• [Task directions]
Transcribe every record as it stands and set the images aside.

• [Provided information]
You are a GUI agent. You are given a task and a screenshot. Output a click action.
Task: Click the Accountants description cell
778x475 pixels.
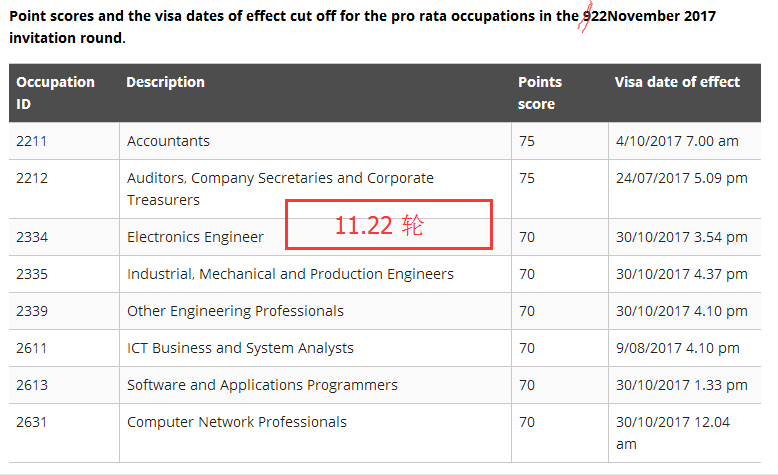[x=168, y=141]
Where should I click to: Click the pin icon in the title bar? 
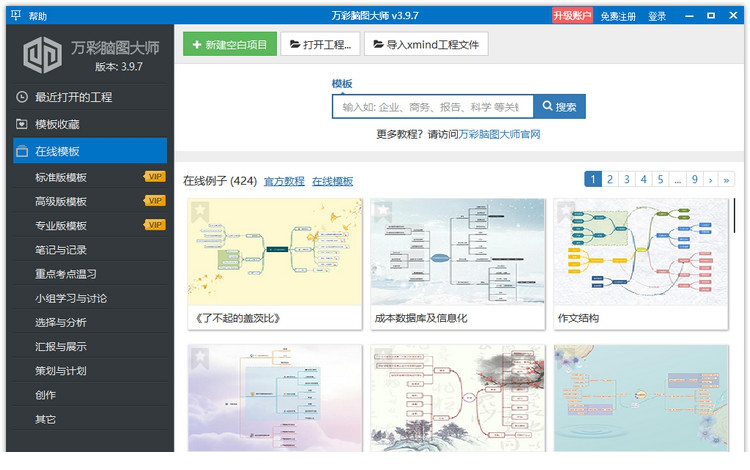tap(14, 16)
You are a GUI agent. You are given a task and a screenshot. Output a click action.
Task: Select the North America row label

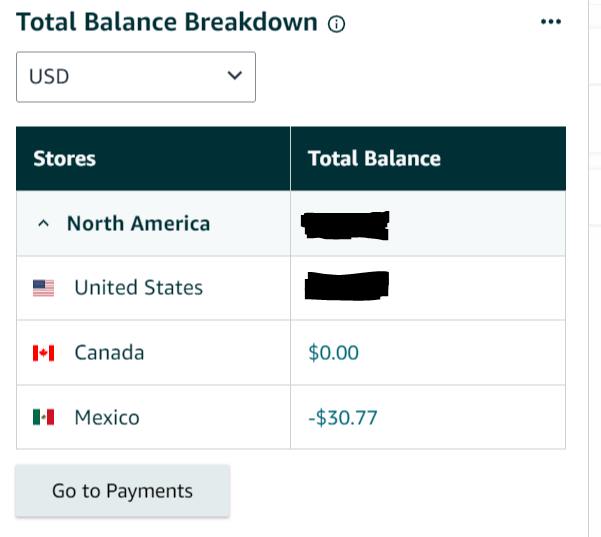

• [Answer box]
You are a GUI agent. You are given a task and a screenshot. Output a click action.
Task: Click the Accountants description cell
778x475 pixels.
[x=168, y=141]
Where should I click to: Click the pin icon in the title bar? 
tap(14, 16)
You are a GUI agent. You are given a task and a screenshot. Output a click action.
Task: Select the North America row label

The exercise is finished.